[Work to complete]
Swap "GUI agent" for "screen assistant" everywhere it appears in the entries below, and give all the lines back with nothing else changed.
══ Task inputs
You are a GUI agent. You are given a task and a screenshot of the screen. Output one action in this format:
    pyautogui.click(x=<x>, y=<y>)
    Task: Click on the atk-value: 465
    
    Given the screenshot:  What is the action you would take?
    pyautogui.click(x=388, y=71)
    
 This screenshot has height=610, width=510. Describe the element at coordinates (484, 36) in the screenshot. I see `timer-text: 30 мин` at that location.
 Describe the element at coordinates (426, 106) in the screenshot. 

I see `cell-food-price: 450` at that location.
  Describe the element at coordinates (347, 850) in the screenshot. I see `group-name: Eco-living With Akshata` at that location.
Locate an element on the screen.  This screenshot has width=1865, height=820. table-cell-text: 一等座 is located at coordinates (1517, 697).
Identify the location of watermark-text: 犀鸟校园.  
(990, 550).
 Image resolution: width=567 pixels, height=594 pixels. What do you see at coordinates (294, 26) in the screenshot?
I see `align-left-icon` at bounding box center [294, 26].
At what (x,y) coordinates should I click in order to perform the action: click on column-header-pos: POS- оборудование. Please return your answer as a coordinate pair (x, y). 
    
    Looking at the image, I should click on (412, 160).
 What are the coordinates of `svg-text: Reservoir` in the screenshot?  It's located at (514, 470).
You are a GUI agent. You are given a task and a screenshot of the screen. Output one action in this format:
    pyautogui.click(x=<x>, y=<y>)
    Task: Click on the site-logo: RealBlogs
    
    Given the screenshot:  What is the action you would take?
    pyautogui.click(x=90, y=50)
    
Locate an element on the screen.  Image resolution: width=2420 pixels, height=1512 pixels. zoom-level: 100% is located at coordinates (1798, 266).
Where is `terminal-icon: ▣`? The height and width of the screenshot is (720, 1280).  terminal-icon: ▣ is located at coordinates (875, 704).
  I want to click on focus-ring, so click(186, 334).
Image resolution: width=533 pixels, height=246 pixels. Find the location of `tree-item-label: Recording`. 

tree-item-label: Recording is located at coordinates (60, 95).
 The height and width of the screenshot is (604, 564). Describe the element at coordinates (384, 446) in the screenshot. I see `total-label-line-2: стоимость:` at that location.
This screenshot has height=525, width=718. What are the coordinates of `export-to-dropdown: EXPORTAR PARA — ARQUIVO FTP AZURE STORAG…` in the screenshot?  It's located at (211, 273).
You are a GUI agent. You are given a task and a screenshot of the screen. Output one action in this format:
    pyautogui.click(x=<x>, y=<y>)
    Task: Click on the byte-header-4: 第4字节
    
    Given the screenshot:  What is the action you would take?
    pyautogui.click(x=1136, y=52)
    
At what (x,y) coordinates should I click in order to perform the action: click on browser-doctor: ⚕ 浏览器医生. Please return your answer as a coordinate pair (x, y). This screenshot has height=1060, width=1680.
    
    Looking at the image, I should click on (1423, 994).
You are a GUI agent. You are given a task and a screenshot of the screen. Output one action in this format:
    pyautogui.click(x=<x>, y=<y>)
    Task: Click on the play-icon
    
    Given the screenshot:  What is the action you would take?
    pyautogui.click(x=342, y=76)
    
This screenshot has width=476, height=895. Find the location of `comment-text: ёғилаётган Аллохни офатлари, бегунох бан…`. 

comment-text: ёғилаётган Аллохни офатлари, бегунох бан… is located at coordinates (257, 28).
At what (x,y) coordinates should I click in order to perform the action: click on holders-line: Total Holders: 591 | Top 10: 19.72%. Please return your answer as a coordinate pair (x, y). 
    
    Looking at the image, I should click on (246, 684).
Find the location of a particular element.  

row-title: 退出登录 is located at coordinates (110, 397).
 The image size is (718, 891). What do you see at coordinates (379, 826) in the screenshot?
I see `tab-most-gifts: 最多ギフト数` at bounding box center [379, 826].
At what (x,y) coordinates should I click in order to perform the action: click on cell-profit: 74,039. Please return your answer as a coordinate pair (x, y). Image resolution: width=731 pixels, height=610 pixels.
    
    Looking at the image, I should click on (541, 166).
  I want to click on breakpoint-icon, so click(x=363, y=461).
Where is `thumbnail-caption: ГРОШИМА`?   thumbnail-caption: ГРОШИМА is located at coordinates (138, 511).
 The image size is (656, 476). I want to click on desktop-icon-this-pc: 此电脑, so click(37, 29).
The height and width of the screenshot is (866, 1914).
════
[Written response]
You are a screen assistant. You are given a task and a screenshot of the screen. Output one action in this format:
    pyautogui.click(x=<x>, y=<y>)
    Task: Click on the atk-value: 465
    
    Given the screenshot:  What is the action you would take?
    pyautogui.click(x=388, y=71)
    
 This screenshot has height=610, width=510. Describe the element at coordinates (484, 36) in the screenshot. I see `timer-text: 30 мин` at that location.
 Describe the element at coordinates (426, 106) in the screenshot. 

I see `cell-food-price: 450` at that location.
  Describe the element at coordinates (347, 850) in the screenshot. I see `group-name: Eco-living With Akshata` at that location.
Locate an element on the screen.  This screenshot has width=1865, height=820. table-cell-text: 一等座 is located at coordinates (1517, 697).
Identify the location of watermark-text: 犀鸟校园.  
(990, 550).
 Image resolution: width=567 pixels, height=594 pixels. What do you see at coordinates (294, 26) in the screenshot?
I see `align-left-icon` at bounding box center [294, 26].
At what (x,y) coordinates should I click in order to perform the action: click on column-header-pos: POS- оборудование. Please return your answer as a coordinate pair (x, y). 
    
    Looking at the image, I should click on (412, 160).
 What are the coordinates of `svg-text: Reservoir` in the screenshot?  It's located at (514, 470).
You are a screen assistant. You are given a task and a screenshot of the screen. Output one action in this format:
    pyautogui.click(x=<x>, y=<y>)
    Task: Click on the site-logo: RealBlogs
    
    Given the screenshot:  What is the action you would take?
    pyautogui.click(x=90, y=50)
    
Locate an element on the screen.  Image resolution: width=2420 pixels, height=1512 pixels. zoom-level: 100% is located at coordinates (1798, 266).
Where is `terminal-icon: ▣`? The height and width of the screenshot is (720, 1280).  terminal-icon: ▣ is located at coordinates (875, 704).
  I want to click on focus-ring, so click(186, 334).
Image resolution: width=533 pixels, height=246 pixels. Find the location of `tree-item-label: Recording`. 

tree-item-label: Recording is located at coordinates (60, 95).
 The height and width of the screenshot is (604, 564). Describe the element at coordinates (384, 446) in the screenshot. I see `total-label-line-2: стоимость:` at that location.
This screenshot has height=525, width=718. What are the coordinates of `export-to-dropdown: EXPORTAR PARA — ARQUIVO FTP AZURE STORAG…` in the screenshot?  It's located at (211, 273).
You are a screen assistant. You are given a task and a screenshot of the screen. Output one action in this format:
    pyautogui.click(x=<x>, y=<y>)
    Task: Click on the byte-header-4: 第4字节
    
    Given the screenshot:  What is the action you would take?
    pyautogui.click(x=1136, y=52)
    
At what (x,y) coordinates should I click in order to perform the action: click on browser-doctor: ⚕ 浏览器医生. Please return your answer as a coordinate pair (x, y). This screenshot has height=1060, width=1680.
    
    Looking at the image, I should click on (1423, 994).
You are a screen assistant. You are given a task and a screenshot of the screen. Output one action in this format:
    pyautogui.click(x=<x>, y=<y>)
    Task: Click on the play-icon
    
    Given the screenshot:  What is the action you would take?
    pyautogui.click(x=342, y=76)
    
This screenshot has width=476, height=895. Find the location of `comment-text: ёғилаётган Аллохни офатлари, бегунох бан…`. 

comment-text: ёғилаётган Аллохни офатлари, бегунох бан… is located at coordinates (257, 28).
At what (x,y) coordinates should I click in order to perform the action: click on holders-line: Total Holders: 591 | Top 10: 19.72%. Please return your answer as a coordinate pair (x, y). 
    
    Looking at the image, I should click on (246, 684).
Find the location of a particular element.  

row-title: 退出登录 is located at coordinates (110, 397).
 The image size is (718, 891). What do you see at coordinates (379, 826) in the screenshot?
I see `tab-most-gifts: 最多ギフト数` at bounding box center [379, 826].
At what (x,y) coordinates should I click in order to perform the action: click on cell-profit: 74,039. Please return your answer as a coordinate pair (x, y). Image resolution: width=731 pixels, height=610 pixels.
    
    Looking at the image, I should click on (541, 166).
  I want to click on breakpoint-icon, so click(x=363, y=461).
Where is `thumbnail-caption: ГРОШИМА`?   thumbnail-caption: ГРОШИМА is located at coordinates (138, 511).
 The image size is (656, 476). I want to click on desktop-icon-this-pc: 此电脑, so click(37, 29).
The height and width of the screenshot is (866, 1914).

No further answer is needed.